Provando a muovere dai loro passi anche noi siamo penetrati dentro questa memoria laddove privare le vittime della loro valigia, delle loro scarpe, significava dirgli “non ci sarà futuro”, Questi oggetti resteranno qui e, tu sarai solo cenere, E così è stato. Ma una valigia, che oggi ci sembra un drammatico quanto patetico simbolo, era nulla contro l’olocausto programmato, dettagliato, voluto e perseguito. Eppure ….….
La fotografia dei nostri amici, divisa trra proposte in bianconero (più aderenti alla memoria documentativa ed alla drammaticità espositiva) e colore (più provocanti ai fini di tante domande e legittime perplessità) si articolava in riprese che,- guide premettendo -, privilegiava una sorta di affaccio (un intravedere) su spazi e luoghi dove lo sguardo, carico di emozione, si faceva depositario di domande in cerca di risposte, Abbondante ma funzionale appariva la ricerca di prospettive dove raccogliere quanto più possibile di quel che c’era tra una torretta, e un gabinetto igienico (?) o una raccolta di occhiali. Poi, tante ombre, inquietanti e sempre presenti, quasi a far da sentinella ai loroi passi, E infine, le nuvole sopra i campi, sopra i camini, sopra le betulle: Nuvole serene eppure fiammanti, sconvolte non dall’atmosfera ma dal nostro occhio, sapientemente raccolte da un animo disponibile ad intercettarle.
Il dibattito si è fatto ricco. Perché è accaduto? Quali responsabilità? E perché questa scelta così disumana? Ci sono state complicità? Ribellioni? E la nostra fotografia come ha denunciato, come denuncia, come denuncerà.

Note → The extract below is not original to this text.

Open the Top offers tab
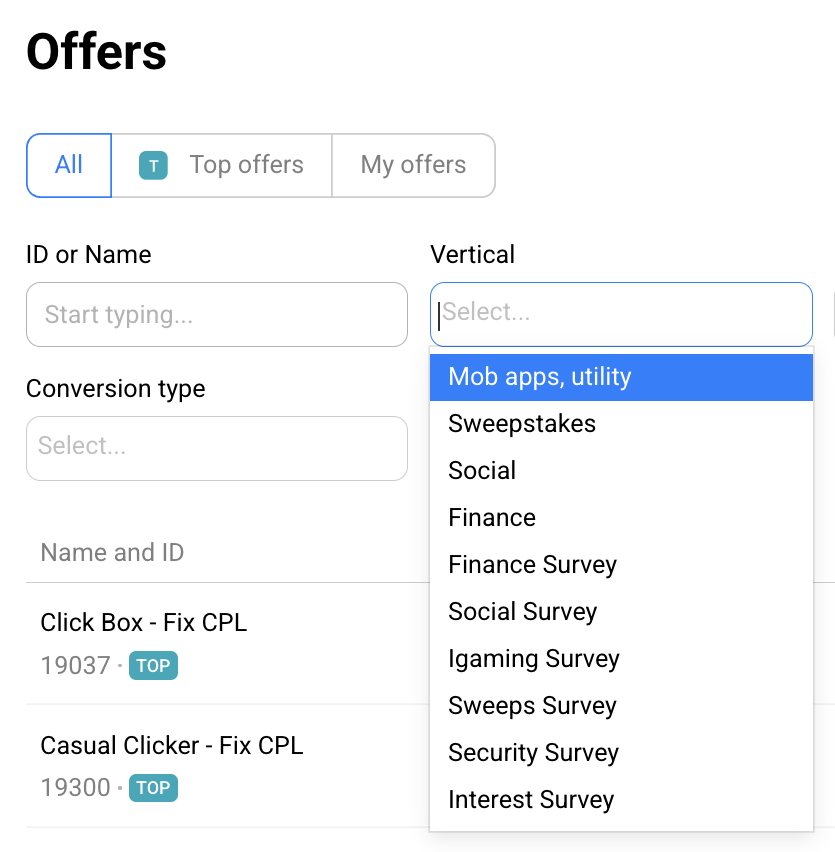Viewport: 835px width, 852px height. (222, 165)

Domande come macigni che ogni anno ci trasciniamo. Ricordo negli anni passati Immagini di terrificante bellezza (un ossimoro?) forniteci dalle socie Lucia Puvlirenti, Daniela D’Arrigo, Rossella Fernandez. Un reportage tutto berlinese, giocato sull’architettura della memoria e sulle soluzioni artistiche adottate per lasciare un segno continuamente sonoro e assordante, Ringraziamo, allora, i nostri amici per aver aggiunto un altro capitolo alla nostra comune riflessione,
Da qualche tempo mi rifugio nel diario della mia Anna, nel canto carmelitano di Edith Stein, tra le lettere di Etty Illesum, tra le pieghe del saio di Padre Kolbe, tra il sorriso del grandissimo Bonhoffer, tutti scomparsi in questa tragedia, Mi riempio delle loro parole, delle loro lacrime, della loro certezza; cerco quel Dio che loro hanno intravisto nascosto da qualche parte. Poi anch’io inizio il mio viaggio di ritorno.